PROBLEM
Only the pictures are to be omitted; everything else in the listing must be reproduced exactly.

--- START ---

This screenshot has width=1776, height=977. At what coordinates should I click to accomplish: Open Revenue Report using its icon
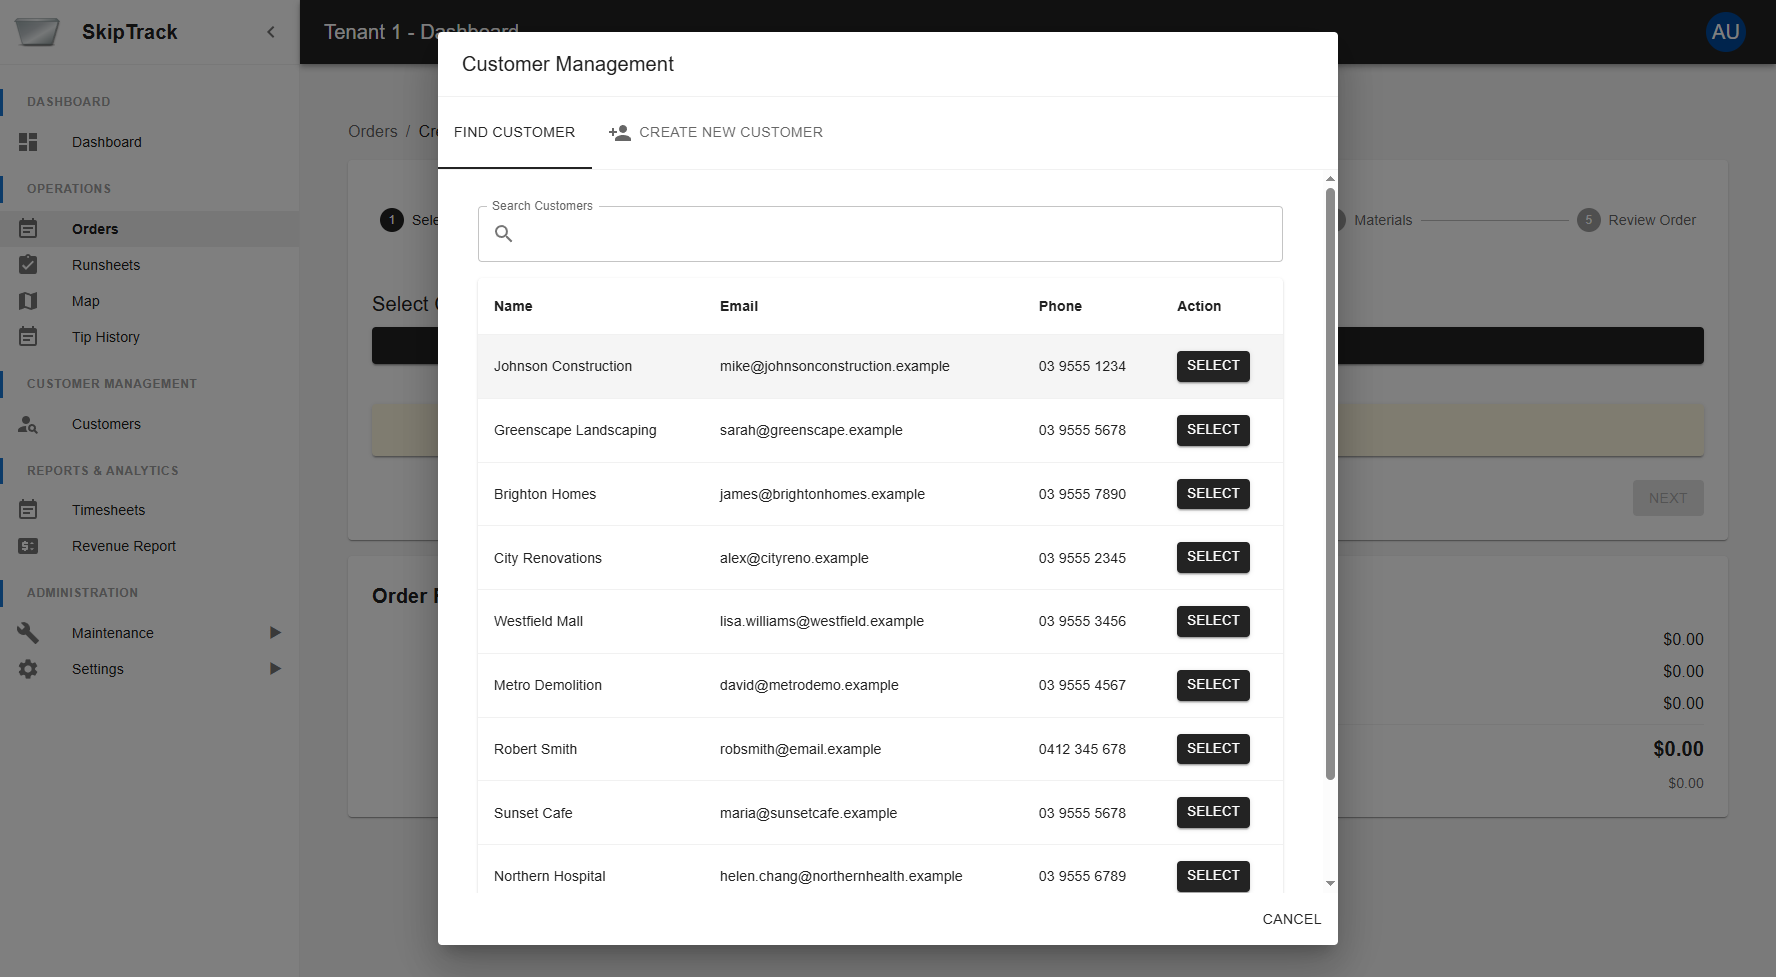click(28, 546)
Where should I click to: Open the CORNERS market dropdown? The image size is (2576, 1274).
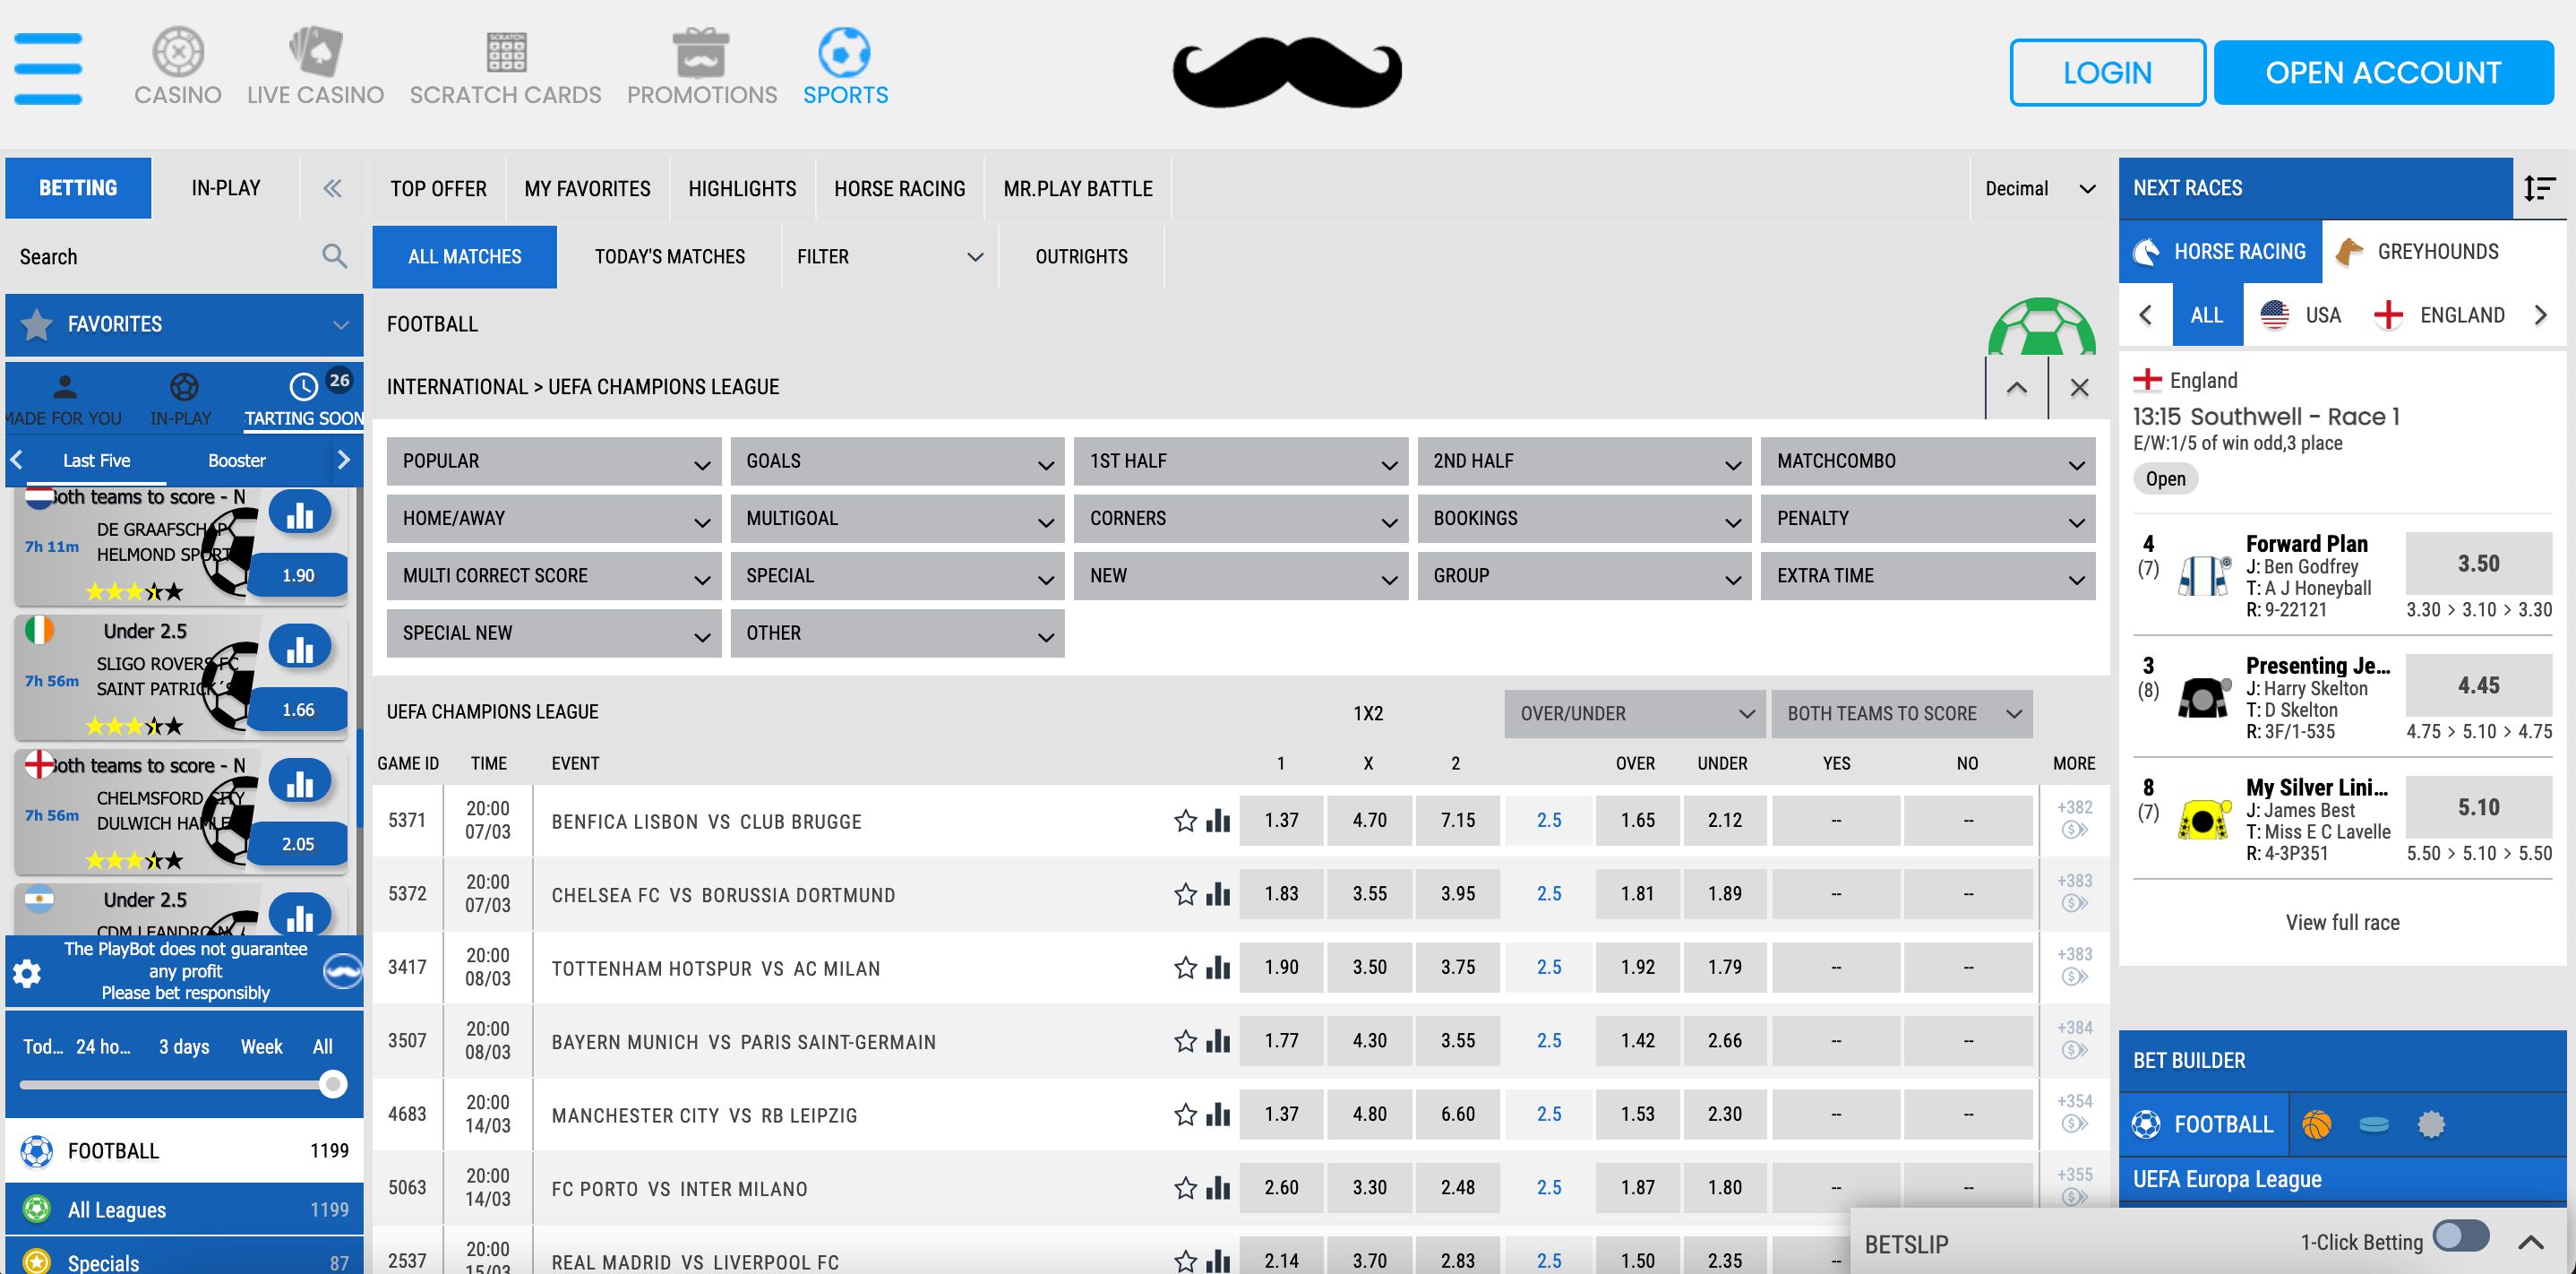tap(1240, 518)
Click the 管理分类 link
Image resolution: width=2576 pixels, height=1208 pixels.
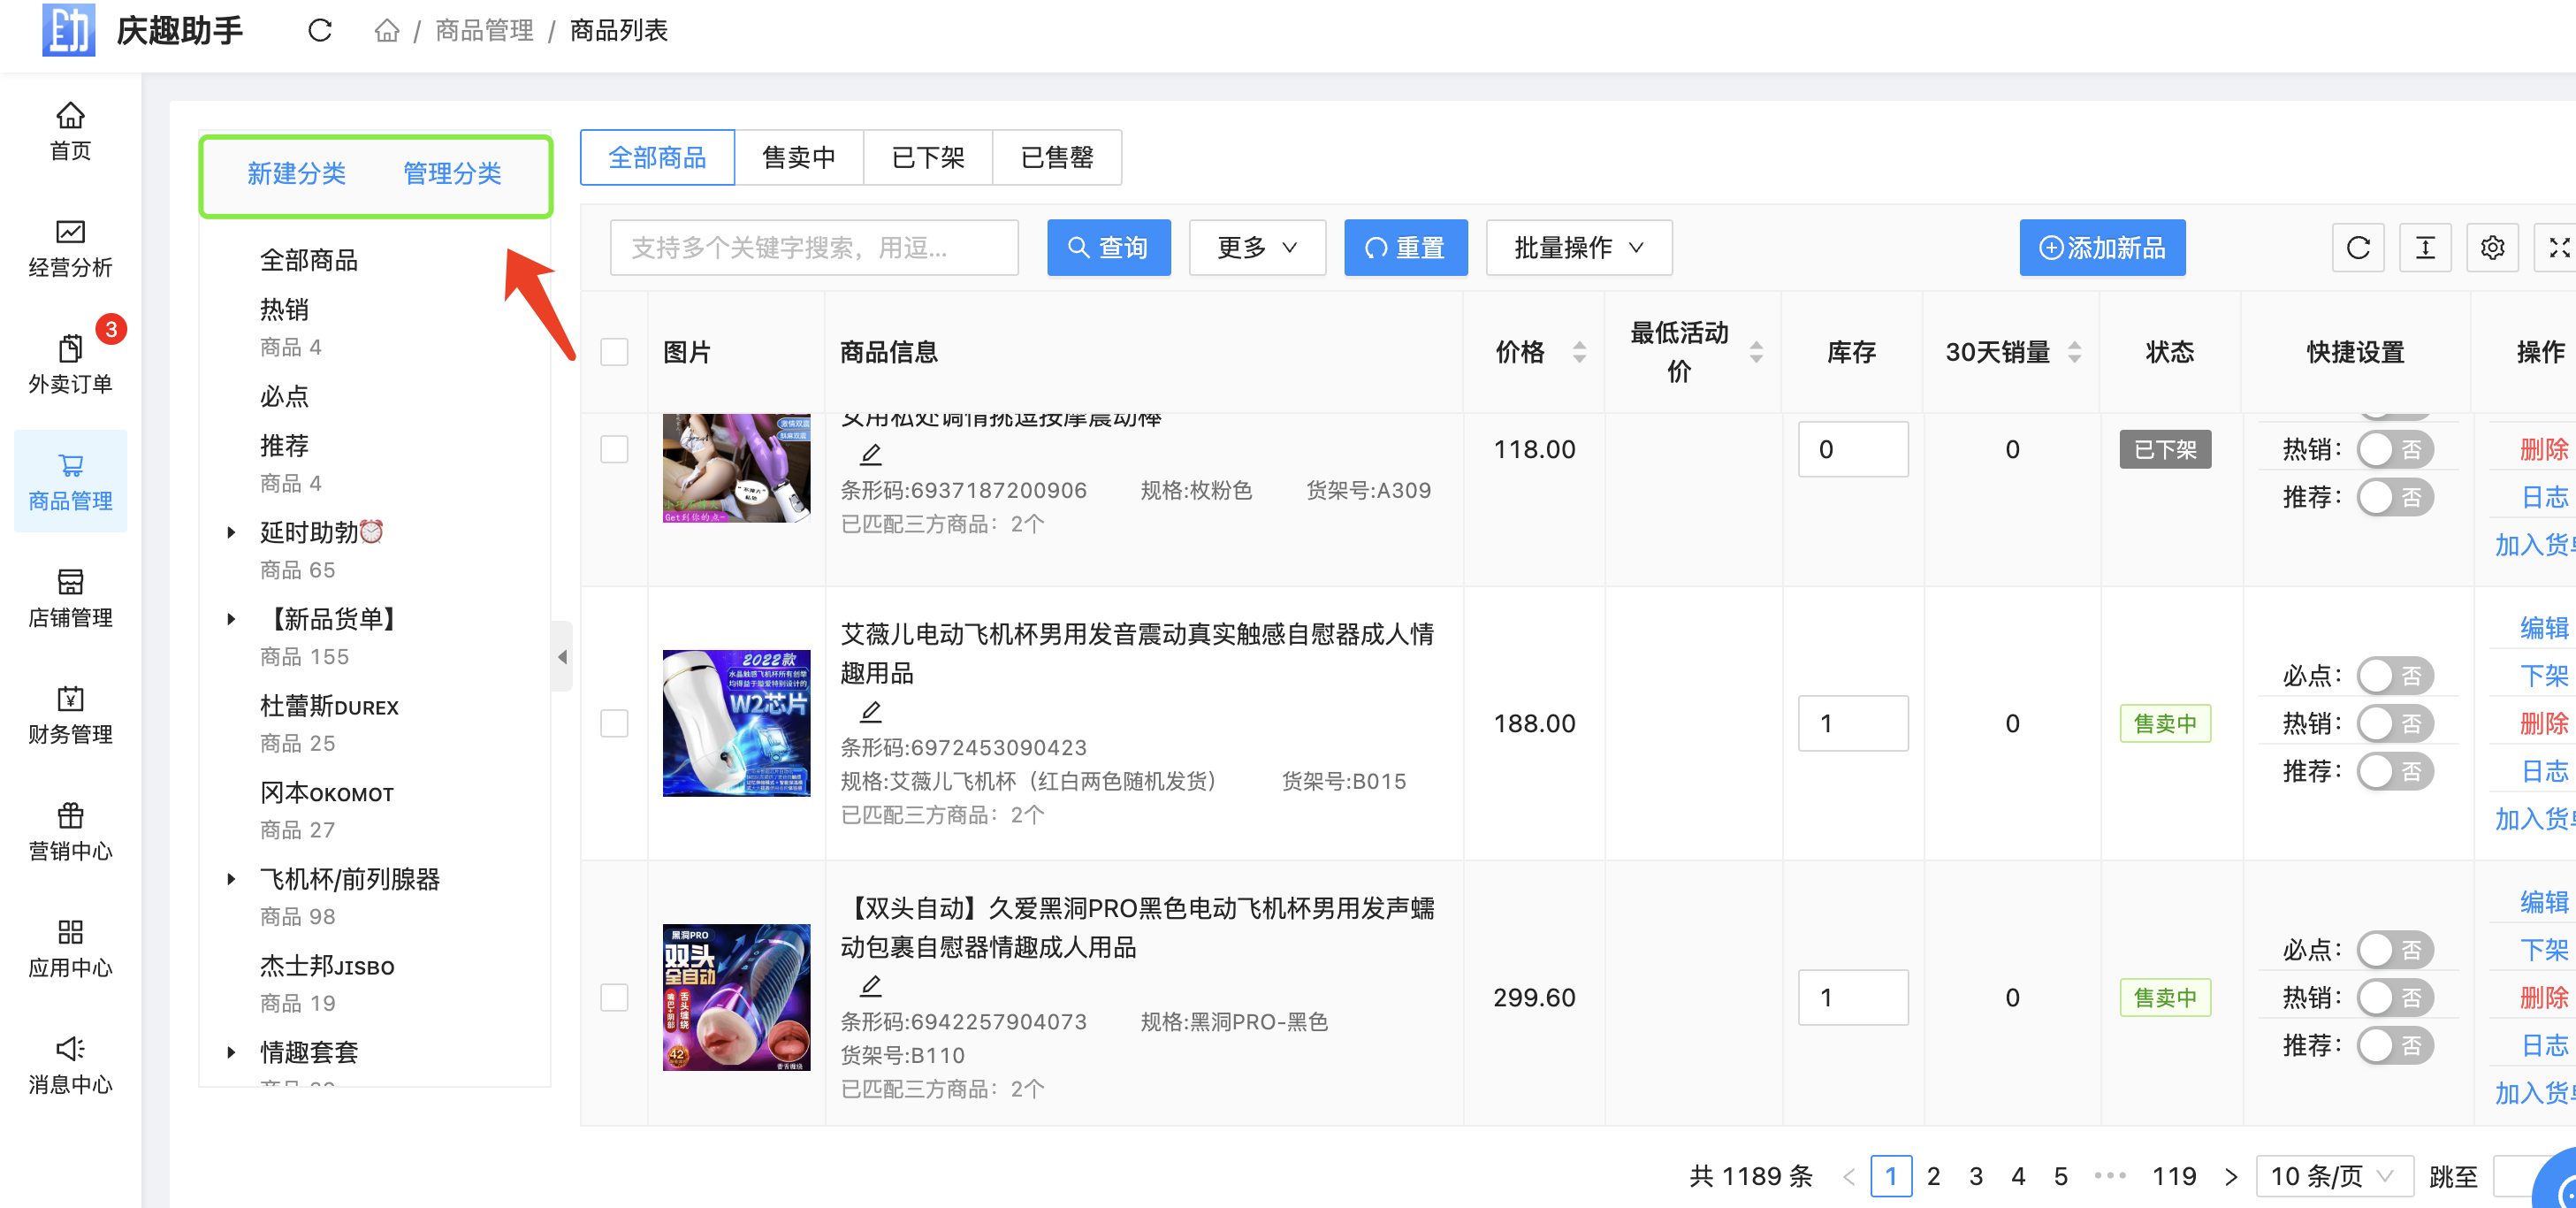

--- END ---

ANSWER TO THIS EXERCISE
This screenshot has width=1776, height=977. At what coordinates should I click to accomplish: Open Revenue Report using its icon
click(28, 546)
Where should I click to: Open the CORNERS market dropdown? The image size is (2576, 1274).
tap(1240, 518)
Click the 管理分类 link
Image resolution: width=2576 pixels, height=1208 pixels.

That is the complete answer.